In early June 1996, according to the indictment, a tanker truck was purchased by the conspirators, who then spent two weeks converting the truck into a truck bomb. The cell finalized plans on the evening of June 25, 1996, for the attack that night.

When the Datsun signaled that all was clear by blinking its lights, the bomb truck, driven by Al-Mughassil and with Ali Saed Bin Ali El-Hoorie as a passenger, entered the lot and backed up against a fence in front of building # 131. Al-Mughassil and El-Hoorie then exited the truck and entered the back seat of the Caprice for the getaway, driving away followed by the Datsun. In minutes, a massive explosion sheared the north face off of Building 131.  19 American servicemen were killed, and 372 were wounded.

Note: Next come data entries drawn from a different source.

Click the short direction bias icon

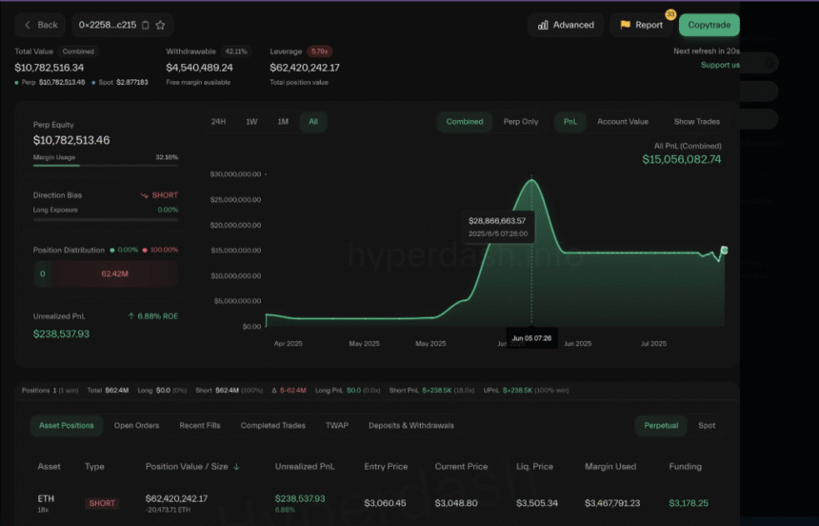(x=145, y=195)
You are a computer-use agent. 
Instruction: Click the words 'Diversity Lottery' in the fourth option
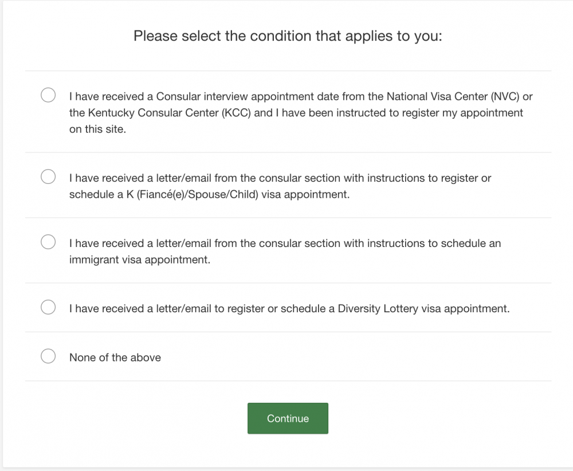(378, 309)
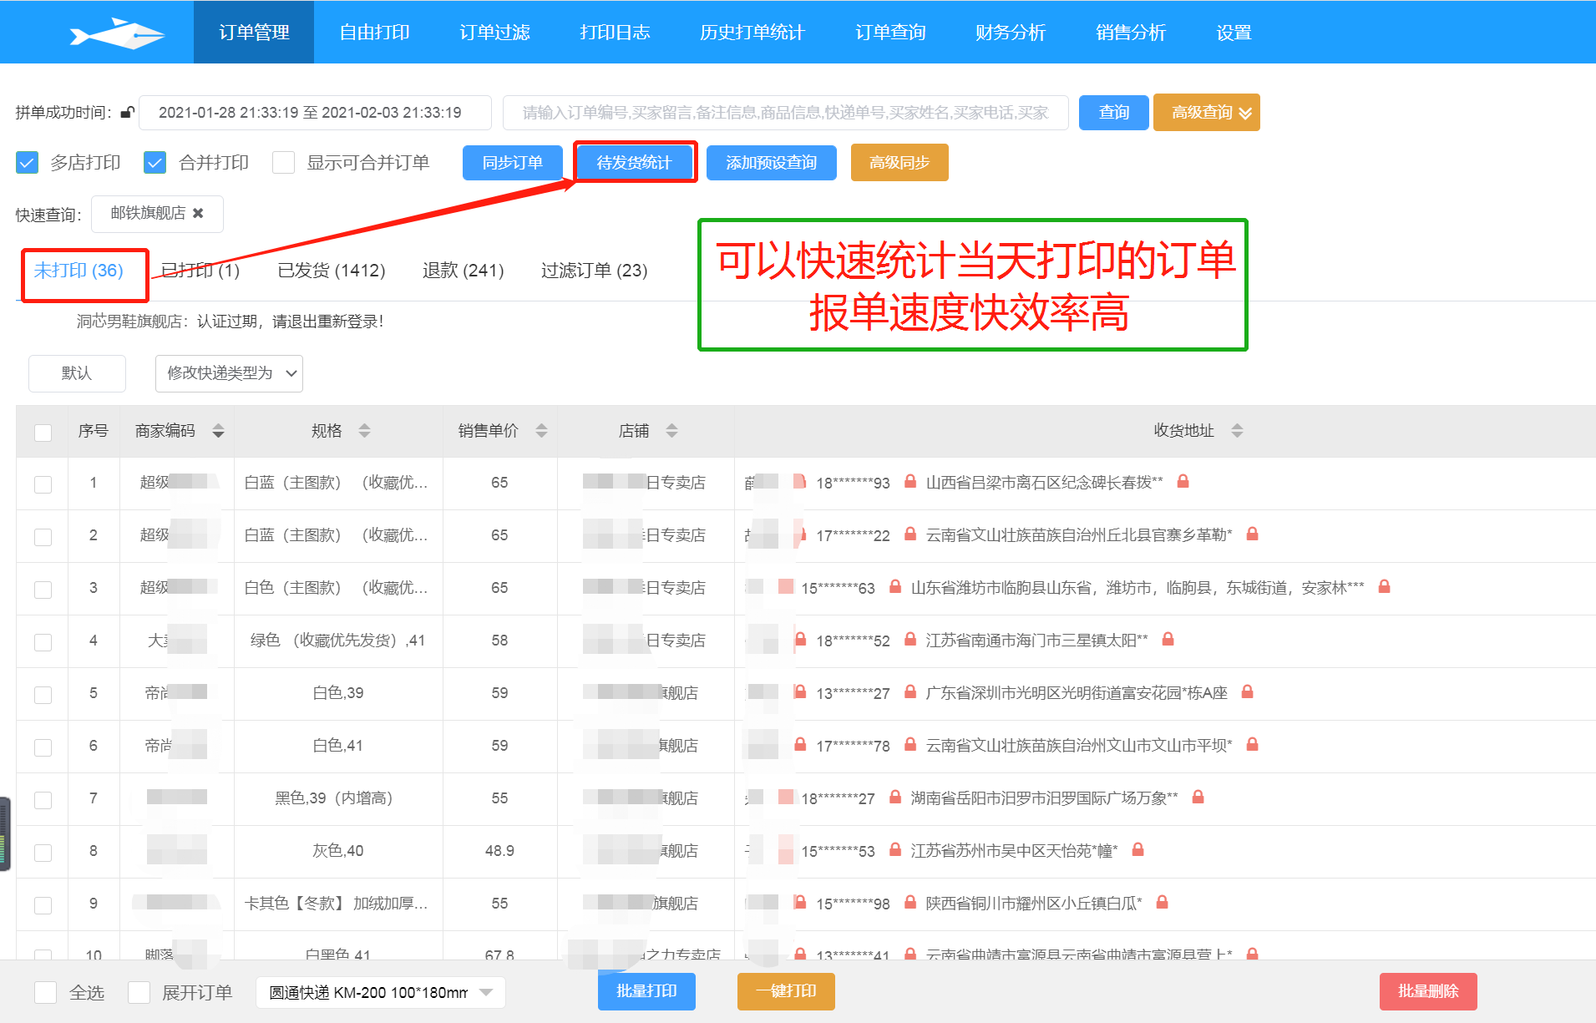Sort by 收货地址 column arrows

pos(1237,431)
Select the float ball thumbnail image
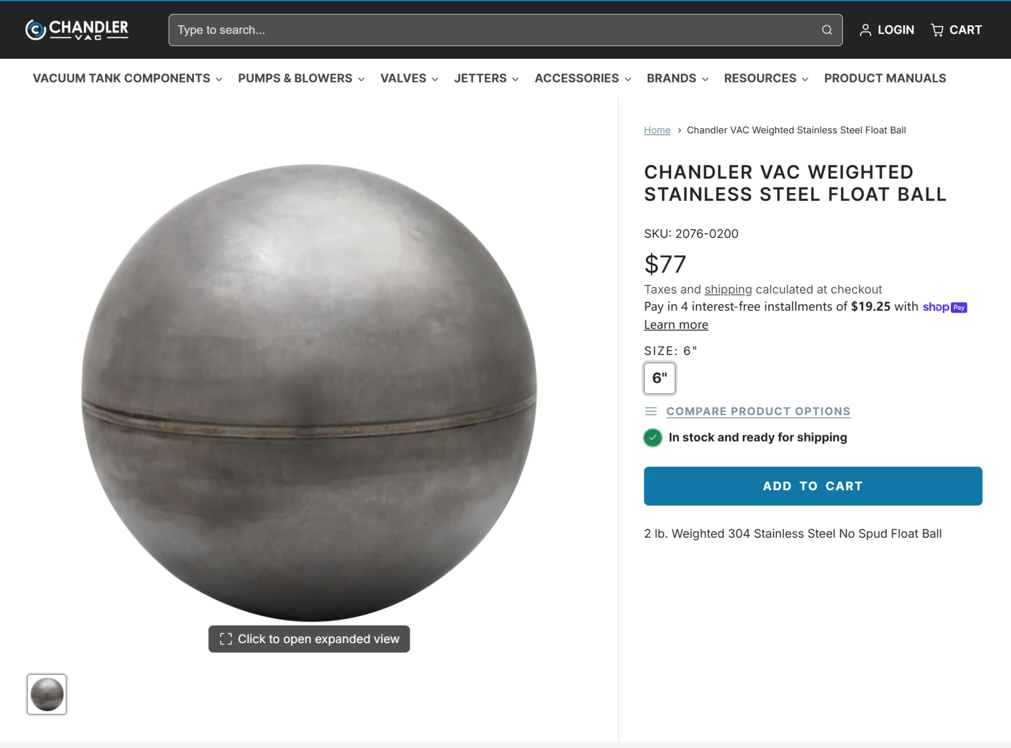 [47, 694]
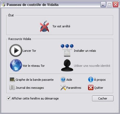Click the Vidalia onion title bar icon
The height and width of the screenshot is (114, 120).
(4, 4)
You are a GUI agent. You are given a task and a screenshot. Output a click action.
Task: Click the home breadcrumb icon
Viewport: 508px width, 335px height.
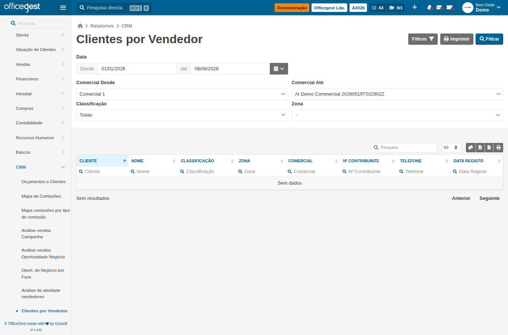(x=80, y=26)
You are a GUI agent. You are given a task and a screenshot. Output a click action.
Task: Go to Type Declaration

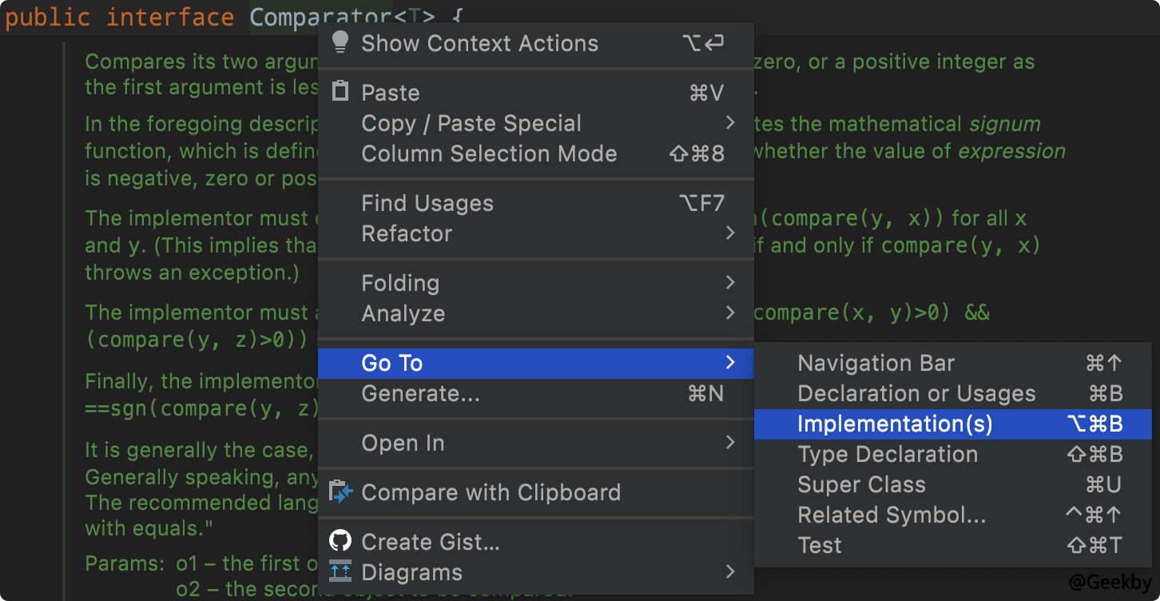point(888,454)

Although rooftop sentries were immediately suspicious of the truck—parked some 80 feet from the building—and attempted an evacuation, few escaped. Comparable to 20,000 pounds of TNT, the bomb was estimated to be larger than the one that destroyed the federal building in Oklahoma City a year before, and more than twice as powerful as the 1983 bomb used at the Marine barracks in Beirut.

Fugitive trail

Immediately following the attack, the leaders fled the Khobar area and Saudi Arabia using fake passports.

In 2001, al-Mughassil was eventually indicted along with his co-conspirators for the 1996 Khobar Towers attack.  Still a U.S. fugitive months later, he then became one of four of the indicted men from the 1996 Khobar Towers attack who were named on the initial list of the FBI's top 22 Most Wanted Terrorists, which was released to the public by former President George W. Bush on October 10, 2001.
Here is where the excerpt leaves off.